> _WHAT TO WORK ON_
- a) In the Comedy of Errors discussion, how does Van Doren say Shakespeare's rhymes rattle?
- b) Repeat the passage of the Comedy of Errors discussion starting at "5) that Shakespeare's" and ending at "(Van Doren, 33-36)".

> _DOCUMENT SEGMENT_
I've finished rereading both Mark Van Doren's short essay on Comedy of Errors (in Shakespeare ) and our various e-mails, and I've noticed a distinct difference of opinion. Van Doren, in his brief Comedy of Errors section, derides the play. He claims:
1) that Comedy of Errors is an "unfeeling farce,"
2) that "things happen to certain persons not because of who they are but because of what they are,"
3) that Adriana is "nothing save the exclamatory wife to be expected in a farce,"
4) that the speeches of Aegeon are overfull with "unnatural effort,"
5) that Shakespeare's rhymes "rattle like bleached bones,"
6) and that, in total, the characters simply "display a genius for misunderstanding the obvious" until Shakespeare can no longer "torture" them further, and all is resolved. (Van Doren, 33-36)
In short, Van Doren's opinion, to paraphrase The Reduced Shakespeare Company, is that Comedy of Errors is one of Shakespeare's "bad" plays. Yet reading through our e-mails I find the sentiment that it is anything but. Why?
I like Ernst's comment that the Shakespearean challenge is to take a situation and shape it until it answers the question "how, realistically, could people act that way?" not only opens Comedy of Errors up for more serious examination but offers a tidy way of looking at all of the plays (thanks Ernst!), and it also opposes Van Doren's dismissiveness about Shakespeare just putting his poor characters through a series of slapstick comic paces. My attempt to describe the characters' behaviors as a shift in their perceptions of law and witchcraft could be taken as a response to Ernst's question. As opposed to simple misunderstandings of the obvious, these people begin with the assumption that normal laws of nature are being suspended. As a result "obvious" explanations are not relevant. This happens in real life. Salon.com just reviewed a book by Nora Vincent called "My Life as a Man." The author spent over a year dressing and living as a man (including at least one sexual episode) during which time no one -- Holy Billy Tipton! -- guessed her secret. Andrew O'Hehir's review has this fascinating paragraph:
"Passing for male, Vincent writes, was much easier than she expected. Although she began with an elaborate ritual of applying fake stubble, binding her breasts -- a sports bra two sizes too small worked better than Ace bandages -- adjusting her voice and mannerisms, and even wearing a prosthetic penis in her pants, she discovered that once Ned was established and accepted in a given milieu, none of that was necessary."
It may seem stunning that once "Ned" was established, no actual subterfuge was necessary, but Vincent had changed the foundation on which people base their realities (the reality here being the perception of her gender), and the presence of her breasts, lack of facial hair, indistinct bulge in her pants no longer sent the "obvious" clues to her colleagues. So back to Shakespeare. Once Dromio and Antipholus determine that Ephesus is full of witchcraft and fairy magic, no "obvious" conclusions about twin brothers is going to enter into their heads until the physical truth is placed before them. That is the nature of human perception. (And it will soon affect Olivia in Twelfth Night too.)

Records drawn from a data source
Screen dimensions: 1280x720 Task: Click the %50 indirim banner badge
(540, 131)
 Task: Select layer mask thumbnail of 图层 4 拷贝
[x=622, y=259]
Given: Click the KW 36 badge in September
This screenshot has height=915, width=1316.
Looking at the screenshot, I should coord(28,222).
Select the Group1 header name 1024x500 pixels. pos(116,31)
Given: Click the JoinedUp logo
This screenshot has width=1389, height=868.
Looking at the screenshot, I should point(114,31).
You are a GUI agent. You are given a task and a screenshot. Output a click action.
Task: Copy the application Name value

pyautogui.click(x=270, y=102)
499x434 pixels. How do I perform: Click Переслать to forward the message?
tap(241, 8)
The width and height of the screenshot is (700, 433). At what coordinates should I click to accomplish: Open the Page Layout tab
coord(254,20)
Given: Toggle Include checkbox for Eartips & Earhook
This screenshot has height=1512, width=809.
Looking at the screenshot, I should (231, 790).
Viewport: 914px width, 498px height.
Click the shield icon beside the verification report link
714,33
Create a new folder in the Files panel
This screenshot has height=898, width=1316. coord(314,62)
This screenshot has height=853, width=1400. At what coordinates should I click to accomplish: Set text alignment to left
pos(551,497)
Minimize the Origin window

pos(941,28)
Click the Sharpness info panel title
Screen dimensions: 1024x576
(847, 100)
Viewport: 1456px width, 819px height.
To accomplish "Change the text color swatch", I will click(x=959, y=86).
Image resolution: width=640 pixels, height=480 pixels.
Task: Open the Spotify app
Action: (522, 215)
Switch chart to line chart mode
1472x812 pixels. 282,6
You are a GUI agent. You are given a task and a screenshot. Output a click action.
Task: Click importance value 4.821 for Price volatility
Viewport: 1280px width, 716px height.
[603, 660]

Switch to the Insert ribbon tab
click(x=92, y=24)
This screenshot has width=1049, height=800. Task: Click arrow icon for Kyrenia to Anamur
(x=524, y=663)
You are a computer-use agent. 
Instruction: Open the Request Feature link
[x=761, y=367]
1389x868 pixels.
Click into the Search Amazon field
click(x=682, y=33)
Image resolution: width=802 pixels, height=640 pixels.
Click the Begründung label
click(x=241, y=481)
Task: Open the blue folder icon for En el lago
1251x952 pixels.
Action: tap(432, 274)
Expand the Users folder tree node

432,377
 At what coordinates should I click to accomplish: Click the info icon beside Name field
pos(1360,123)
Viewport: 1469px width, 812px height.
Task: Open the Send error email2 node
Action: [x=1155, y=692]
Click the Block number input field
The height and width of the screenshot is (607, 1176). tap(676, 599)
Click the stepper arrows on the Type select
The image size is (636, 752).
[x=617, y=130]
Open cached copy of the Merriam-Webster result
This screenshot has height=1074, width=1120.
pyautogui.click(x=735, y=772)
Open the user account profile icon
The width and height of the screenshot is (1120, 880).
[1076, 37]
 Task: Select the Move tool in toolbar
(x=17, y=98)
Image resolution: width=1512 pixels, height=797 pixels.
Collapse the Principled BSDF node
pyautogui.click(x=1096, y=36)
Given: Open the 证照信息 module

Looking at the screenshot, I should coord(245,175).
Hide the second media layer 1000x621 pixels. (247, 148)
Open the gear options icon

> _FULL SOLUTIONS_
- a) Like bleached bones.

- b)
5) that Shakespeare's rhymes "rattle like bleached bones,"
6) and that, in total, the characters simply "display a genius for misunderstanding the obvious" until Shakespeare can no longer "torture" them further, and all is resolved. (Van Doren, 33-36)